Request for Clarification on SCI Application Note : AN1753

4 REPLIES 4
mailtoarup
Associate II
Posted on December 09, 2006 at 04:17

Dear Sir,

This is with reference to the Application Note AN1753 : Software UART using ST7 12 bit AutoReload Timer.

On Page No 5 under 2.1 MAIN FEATURES .... it is written as under

Furthermore, the polarities are different. A ‘1‘ bit coming from the UART corresponds to a ‘0‘bit

 

in RS232, and a ‘0‘ bit to a ‘1‘ bit. It is true for all bits including the START and STOP bits.

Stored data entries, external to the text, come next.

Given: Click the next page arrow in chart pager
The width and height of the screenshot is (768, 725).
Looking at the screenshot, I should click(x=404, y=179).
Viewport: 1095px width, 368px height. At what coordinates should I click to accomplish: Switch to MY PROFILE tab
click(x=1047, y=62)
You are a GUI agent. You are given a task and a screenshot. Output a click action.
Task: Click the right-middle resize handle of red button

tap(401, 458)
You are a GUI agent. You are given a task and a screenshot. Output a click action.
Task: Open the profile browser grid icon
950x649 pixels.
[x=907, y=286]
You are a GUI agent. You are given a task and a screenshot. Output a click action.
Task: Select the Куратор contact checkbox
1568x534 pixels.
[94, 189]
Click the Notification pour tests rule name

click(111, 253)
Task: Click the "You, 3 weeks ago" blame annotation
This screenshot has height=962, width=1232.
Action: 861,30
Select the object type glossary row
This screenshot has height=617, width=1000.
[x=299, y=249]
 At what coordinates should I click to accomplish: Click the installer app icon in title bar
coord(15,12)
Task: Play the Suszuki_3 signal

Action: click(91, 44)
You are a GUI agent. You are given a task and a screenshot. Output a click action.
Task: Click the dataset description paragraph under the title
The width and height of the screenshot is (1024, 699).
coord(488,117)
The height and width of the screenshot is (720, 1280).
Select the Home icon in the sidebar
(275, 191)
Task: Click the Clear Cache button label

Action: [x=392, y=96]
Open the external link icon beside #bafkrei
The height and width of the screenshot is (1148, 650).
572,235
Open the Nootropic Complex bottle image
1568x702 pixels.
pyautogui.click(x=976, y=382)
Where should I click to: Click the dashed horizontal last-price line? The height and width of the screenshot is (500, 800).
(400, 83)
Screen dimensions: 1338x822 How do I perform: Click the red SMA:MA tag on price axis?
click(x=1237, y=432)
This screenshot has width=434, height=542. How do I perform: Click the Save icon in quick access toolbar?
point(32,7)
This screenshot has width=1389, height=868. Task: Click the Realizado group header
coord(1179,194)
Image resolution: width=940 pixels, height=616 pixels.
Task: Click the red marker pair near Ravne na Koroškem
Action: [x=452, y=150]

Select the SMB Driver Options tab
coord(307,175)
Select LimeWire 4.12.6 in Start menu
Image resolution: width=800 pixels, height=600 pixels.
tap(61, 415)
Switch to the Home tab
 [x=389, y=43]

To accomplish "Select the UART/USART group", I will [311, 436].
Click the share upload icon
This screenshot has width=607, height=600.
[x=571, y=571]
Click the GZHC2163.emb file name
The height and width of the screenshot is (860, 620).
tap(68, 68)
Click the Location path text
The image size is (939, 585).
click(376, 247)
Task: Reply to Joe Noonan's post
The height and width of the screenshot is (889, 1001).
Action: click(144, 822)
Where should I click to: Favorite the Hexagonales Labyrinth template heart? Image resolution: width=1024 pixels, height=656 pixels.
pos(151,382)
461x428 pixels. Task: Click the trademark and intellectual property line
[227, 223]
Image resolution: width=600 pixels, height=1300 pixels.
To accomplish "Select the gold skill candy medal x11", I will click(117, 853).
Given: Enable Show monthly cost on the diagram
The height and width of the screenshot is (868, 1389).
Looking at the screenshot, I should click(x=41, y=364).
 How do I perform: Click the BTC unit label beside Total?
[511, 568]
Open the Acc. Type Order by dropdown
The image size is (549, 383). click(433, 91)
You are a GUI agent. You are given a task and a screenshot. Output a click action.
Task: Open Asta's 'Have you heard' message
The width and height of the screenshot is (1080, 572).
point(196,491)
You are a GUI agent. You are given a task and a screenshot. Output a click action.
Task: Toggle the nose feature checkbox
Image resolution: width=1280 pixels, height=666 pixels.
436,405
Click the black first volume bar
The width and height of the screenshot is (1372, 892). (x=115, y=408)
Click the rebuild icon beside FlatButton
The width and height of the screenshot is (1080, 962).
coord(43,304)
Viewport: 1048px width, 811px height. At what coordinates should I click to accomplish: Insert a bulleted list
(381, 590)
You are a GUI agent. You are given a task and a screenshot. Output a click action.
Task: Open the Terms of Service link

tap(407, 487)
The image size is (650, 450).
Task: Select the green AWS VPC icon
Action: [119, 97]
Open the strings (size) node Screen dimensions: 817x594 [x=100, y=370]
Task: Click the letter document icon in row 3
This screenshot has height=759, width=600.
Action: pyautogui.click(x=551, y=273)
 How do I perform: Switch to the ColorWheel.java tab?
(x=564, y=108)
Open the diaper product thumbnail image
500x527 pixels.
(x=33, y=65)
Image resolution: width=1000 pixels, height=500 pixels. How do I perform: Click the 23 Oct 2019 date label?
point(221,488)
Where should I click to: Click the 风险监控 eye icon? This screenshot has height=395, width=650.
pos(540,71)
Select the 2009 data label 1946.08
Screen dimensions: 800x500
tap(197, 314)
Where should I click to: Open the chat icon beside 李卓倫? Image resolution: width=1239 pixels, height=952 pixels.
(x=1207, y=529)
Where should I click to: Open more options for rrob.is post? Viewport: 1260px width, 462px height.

********************* what i believe the statement is not true(little confusing). UART binary '1' bit is always binary '1' bit in RS-232.Yes in UART '1' bit level is 5 volt whereas in RS 232 '1'(MARK) bit is typically -7V .Are the above statememts mean the same.

Please clarify.

Thanks

Arup

wolfgang2399
Associate II
Posted on December 11, 2006 at 06:44

Hi,

it's quite a little bit complicated. There are to different groups of signals:

- the data signal lines: TXD and RXD where +3 to +12 volts indicates an 0-state (SPACE inclusive the STOP-bits) while -3 to -12 volts indicates an 1-state (MARK inclusive the START-bit)

- the control signal lines: RTS, CTS, DSR, DTR etc. where +3 to +12 volts indicates an ON condition while -3 to -12 volts will indicate an OFF condition

Thus you have to ''invert'' the data signals on the way from your mcu to the RS232 interface and vice versa, and ''not to invert'' the control signals.

For further study you'll find a lot of good pages in the internet. I took the information above from

http://pinouts.ru/SerialPorts/RS232_pinout.shtml

Or simply go to

http://www.wikipedia.org/

search for RS232 and follow the links.

Hope it helps. Regards

WoRo

mailtoarup
Associate II
Posted on December 11, 2006 at 08:20

hai,

yes i agree with you !! there is no doubt that on data signals +3 to +12 V will represent 'binary 0' and -3 to -12V will represent 'binary 1'

But the confusion was the statement on page no 5 of Application note 1753.

Only the level is changing. Not the binary 1 in UART to binary 0 in Rs-232 and vice versa.

Thanks,

Arup

sisto
Associate II
Posted on December 27, 2006 at 15:11

there is a logic inverter internal of all EIA RS232 drivers, (MAX232 etc) so a negative RS232 RXD (in) voltage correspond to a UART ''1'' bit and viceversa.